Model Serving in Hybrid Manager v1.2
Model Serving in Hybrid Manager provides a scalable, Kubernetes-native way to serve AI models as production-grade inference services.
It is implemented using KServe and runs on GPU-enabled nodes in your Hybrid Manager project’s Kubernetes cluster. Model Serving enables Gen AI applications, Knowledge Bases, and custom pipelines to use high-performance models under your control.
How Model Serving fits in the Hybrid Manager architecture
Model Serving is a core capability of Hybrid Manager’s AI Factory workload:
- Models are deployed as KServe InferenceServices within the project’s Kubernetes cluster.
 - Model Serving is powered by GPU-enabled infrastructure that you provision and manage.
 - Model images come from the Asset Library (formerly Model Library), backed by Hybrid Manager’s image governance.

━━━━━━━━

• WORK ITEM A: According to the Model Serving overview, where do model images come from?
• WORK ITEM B: Reproduce the part of the Model Serving overview that opens with the words containing "It is implemented" and closes with "under your control.".

Stored data:
━━━━━━━━

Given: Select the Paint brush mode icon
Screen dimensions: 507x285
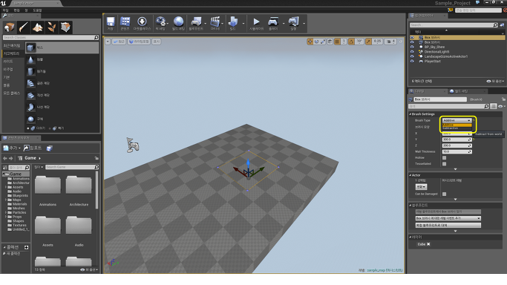Looking at the screenshot, I should (23, 27).
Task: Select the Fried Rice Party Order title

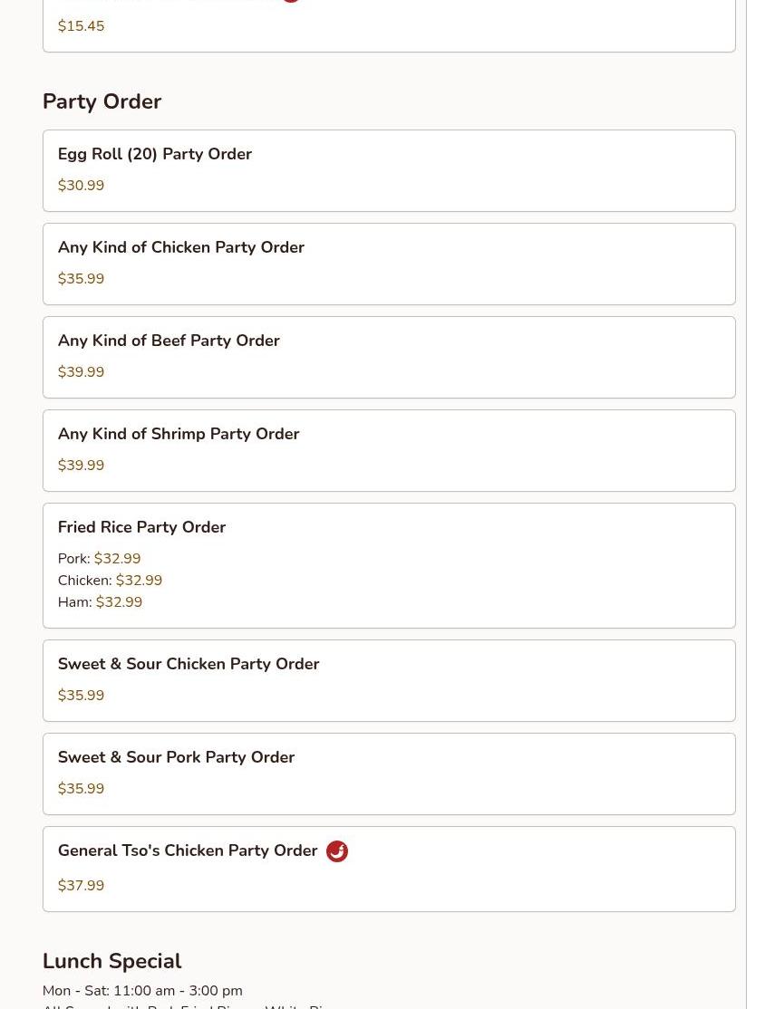Action: 141,528
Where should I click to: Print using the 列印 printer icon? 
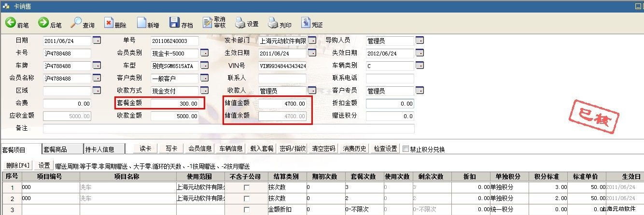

━━━━━━━━

• ANSWER SECTION A: Model images come from the Asset Library (formerly Model Library).

• ANSWER SECTION B:
It is implemented using KServe and runs on GPU-enabled nodes in your Hybrid Manager project’s Kubernetes cluster. Model Serving enables Gen AI applications, Knowledge Bases, and custom pipelines to use high-performance models under your control.